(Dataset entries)

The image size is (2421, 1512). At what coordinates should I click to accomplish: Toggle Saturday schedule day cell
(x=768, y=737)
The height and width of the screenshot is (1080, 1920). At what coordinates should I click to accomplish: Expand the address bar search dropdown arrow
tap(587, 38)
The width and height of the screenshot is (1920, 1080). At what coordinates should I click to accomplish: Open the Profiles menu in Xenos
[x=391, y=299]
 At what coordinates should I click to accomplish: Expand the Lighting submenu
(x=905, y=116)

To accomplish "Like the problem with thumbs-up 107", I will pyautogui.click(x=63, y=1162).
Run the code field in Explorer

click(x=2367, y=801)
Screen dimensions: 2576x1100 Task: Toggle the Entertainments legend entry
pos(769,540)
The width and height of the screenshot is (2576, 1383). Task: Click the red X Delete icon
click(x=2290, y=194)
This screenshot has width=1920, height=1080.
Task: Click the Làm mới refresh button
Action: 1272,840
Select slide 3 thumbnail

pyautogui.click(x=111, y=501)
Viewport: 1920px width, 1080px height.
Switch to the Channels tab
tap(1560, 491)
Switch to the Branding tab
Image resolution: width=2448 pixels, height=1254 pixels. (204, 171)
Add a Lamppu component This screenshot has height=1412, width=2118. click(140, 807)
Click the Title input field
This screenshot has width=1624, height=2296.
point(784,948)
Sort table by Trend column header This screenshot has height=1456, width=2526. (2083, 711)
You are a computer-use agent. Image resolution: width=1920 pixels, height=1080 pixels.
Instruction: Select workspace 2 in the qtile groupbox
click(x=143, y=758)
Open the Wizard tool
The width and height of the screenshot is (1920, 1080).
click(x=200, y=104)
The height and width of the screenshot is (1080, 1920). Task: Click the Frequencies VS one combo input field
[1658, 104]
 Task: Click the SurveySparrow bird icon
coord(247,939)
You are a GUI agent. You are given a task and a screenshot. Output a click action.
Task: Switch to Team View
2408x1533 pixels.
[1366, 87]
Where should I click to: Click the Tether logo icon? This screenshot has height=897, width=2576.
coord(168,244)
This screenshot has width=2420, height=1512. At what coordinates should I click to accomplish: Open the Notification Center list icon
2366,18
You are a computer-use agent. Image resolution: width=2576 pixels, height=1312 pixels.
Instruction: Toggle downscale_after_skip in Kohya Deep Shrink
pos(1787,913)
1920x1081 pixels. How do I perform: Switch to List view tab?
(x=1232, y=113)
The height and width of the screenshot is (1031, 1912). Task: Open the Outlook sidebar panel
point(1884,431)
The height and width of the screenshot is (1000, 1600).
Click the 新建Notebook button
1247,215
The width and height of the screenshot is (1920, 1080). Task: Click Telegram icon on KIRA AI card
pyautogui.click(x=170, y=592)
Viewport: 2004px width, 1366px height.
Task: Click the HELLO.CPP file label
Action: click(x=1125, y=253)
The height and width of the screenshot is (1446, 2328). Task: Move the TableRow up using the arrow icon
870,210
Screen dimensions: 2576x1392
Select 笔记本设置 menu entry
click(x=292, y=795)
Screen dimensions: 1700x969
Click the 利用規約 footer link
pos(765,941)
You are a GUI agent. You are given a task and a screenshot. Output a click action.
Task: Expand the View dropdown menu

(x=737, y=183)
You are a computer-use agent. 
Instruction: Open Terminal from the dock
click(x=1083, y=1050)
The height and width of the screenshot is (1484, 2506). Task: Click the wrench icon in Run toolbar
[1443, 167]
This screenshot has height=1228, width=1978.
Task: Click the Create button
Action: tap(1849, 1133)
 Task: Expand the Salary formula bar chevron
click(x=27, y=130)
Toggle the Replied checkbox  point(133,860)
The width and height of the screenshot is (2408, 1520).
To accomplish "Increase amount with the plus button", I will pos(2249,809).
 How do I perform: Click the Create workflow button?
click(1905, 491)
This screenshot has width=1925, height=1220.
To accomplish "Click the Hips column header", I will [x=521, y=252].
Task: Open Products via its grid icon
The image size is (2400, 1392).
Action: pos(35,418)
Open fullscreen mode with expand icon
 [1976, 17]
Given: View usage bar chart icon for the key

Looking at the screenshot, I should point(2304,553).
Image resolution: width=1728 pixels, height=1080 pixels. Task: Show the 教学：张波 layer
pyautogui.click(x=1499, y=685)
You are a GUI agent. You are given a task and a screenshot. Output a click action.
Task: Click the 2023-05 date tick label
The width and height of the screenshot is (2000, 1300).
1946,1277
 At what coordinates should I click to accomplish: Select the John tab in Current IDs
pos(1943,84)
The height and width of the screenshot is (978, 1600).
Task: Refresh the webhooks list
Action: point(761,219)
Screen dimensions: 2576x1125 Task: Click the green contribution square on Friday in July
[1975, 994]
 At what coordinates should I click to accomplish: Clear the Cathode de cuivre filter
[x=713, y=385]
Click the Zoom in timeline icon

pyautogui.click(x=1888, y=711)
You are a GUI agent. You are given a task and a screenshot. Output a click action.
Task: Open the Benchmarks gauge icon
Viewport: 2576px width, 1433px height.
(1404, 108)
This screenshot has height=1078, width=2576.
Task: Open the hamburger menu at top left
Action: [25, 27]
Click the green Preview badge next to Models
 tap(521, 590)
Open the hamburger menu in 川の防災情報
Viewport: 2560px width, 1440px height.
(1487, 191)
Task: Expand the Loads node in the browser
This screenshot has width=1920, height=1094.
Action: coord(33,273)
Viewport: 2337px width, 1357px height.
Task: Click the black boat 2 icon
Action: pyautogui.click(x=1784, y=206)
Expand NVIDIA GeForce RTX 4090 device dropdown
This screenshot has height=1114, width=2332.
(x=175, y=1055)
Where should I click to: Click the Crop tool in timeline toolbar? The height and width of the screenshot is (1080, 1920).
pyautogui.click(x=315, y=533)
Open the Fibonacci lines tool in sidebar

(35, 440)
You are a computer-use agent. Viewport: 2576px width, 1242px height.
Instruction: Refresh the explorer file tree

What the task requires | Every line of the data that holds "column" should be counted, and only the total given.

Solution to this task | 2